We’ve been getting calls at the office from members of the Syrian diaspora asking about family members from back home who wish to seek asylum in the US. Many have already left Syria and are now spread out in countries throughout Europe and the Middle East. Many are trying to find ways to survive, earn a living, until they figure out their next steps of possibly coming to the United States. However, this can pose a significant problem for the possible asylum seeker as a person who has fled his/her home country for fear of persecution, but then has firmly resettled in another country, will generally be denied asylum or refugee status.
What constitutes “firmly resettled” and how to overcome such findings is covered by 8 CFR §208.15.

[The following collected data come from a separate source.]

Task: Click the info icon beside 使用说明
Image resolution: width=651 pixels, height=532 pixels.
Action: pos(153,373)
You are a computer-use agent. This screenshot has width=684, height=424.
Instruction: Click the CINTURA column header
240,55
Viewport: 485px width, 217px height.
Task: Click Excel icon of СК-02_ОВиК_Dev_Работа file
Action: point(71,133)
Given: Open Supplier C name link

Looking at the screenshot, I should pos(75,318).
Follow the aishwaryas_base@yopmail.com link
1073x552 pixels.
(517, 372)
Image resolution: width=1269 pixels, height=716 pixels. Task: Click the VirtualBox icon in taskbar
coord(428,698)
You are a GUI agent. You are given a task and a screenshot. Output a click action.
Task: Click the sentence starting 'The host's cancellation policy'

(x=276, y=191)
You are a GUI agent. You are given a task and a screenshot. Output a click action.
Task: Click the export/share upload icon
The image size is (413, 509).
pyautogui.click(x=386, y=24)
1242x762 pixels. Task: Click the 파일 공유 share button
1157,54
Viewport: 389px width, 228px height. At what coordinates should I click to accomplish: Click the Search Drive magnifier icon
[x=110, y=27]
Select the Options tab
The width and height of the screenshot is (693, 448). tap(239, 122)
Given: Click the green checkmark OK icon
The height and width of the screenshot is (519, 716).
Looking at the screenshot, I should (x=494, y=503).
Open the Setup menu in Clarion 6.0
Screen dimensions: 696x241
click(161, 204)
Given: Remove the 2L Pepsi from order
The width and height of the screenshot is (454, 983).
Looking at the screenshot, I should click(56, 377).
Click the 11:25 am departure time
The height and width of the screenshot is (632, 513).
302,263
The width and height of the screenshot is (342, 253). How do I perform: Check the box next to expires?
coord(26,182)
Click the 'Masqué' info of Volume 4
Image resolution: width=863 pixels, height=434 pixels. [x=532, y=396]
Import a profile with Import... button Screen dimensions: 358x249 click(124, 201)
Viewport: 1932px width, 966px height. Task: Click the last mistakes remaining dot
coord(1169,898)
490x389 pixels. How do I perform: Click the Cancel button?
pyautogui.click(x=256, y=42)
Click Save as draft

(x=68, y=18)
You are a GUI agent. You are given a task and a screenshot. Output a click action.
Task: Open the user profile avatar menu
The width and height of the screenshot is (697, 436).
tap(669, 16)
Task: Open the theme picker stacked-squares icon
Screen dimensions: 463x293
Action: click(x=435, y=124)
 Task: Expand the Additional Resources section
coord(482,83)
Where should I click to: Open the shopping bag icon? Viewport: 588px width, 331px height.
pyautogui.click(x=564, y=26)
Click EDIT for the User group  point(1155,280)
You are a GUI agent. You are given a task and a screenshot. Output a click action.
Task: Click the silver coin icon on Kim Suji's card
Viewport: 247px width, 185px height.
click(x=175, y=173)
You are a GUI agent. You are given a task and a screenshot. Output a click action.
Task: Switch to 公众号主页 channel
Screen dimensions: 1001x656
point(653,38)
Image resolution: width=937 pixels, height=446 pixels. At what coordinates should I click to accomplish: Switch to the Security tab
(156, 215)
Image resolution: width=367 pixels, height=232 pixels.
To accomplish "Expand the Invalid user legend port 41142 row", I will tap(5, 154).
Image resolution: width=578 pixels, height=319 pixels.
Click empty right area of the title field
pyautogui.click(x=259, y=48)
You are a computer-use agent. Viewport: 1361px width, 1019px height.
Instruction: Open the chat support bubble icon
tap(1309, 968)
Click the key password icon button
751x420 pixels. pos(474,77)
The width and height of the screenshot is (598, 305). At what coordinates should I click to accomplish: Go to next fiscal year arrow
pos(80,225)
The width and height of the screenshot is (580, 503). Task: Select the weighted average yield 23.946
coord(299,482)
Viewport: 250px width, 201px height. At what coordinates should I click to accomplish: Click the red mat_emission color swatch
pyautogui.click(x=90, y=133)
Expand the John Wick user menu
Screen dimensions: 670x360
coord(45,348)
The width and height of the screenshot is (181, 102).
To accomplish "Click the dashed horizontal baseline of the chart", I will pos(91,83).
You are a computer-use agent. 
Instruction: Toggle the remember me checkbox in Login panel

The person who has applied for protection in the United States will be found to have “firmly settled” if they have:
1. been granted permanent residency or citizenship by a third or adopted country,
2. made travel plans in and out of the third country, or
3. achieved a certain level of economic independence through their professional, educational or business activities in the third country.
The only way a finding of “firm resettlement” can be overcome is if, in accordance with the regulation, the person seeking protection is able to establish that either (a) they remained in the third country only for as was necessary to arrange onward travel AND didn’t establish significant ties in that country, or (b) their conditions of resettlement were restricted by the actions of the country of refuge, thus making firm resettlement impossible.
The stakes are high during such horrific conflicts. People are simply looking for survival and often don’t have a long term strategy in mind. However, it is important to have your end goal in mind when pursuing refugee or asylum status in the United States. Many who are contact with relatives and friends “back home” to “come here”. That’s not enough. Please be aware of the limitations and possible bars to asylum and refugee status, while still putting survival above all else.
And, as usual, please consult an immigration lawyer to discuss the specifics of your particular case.
Posted By: Zoe Kevork, Principal Attorney.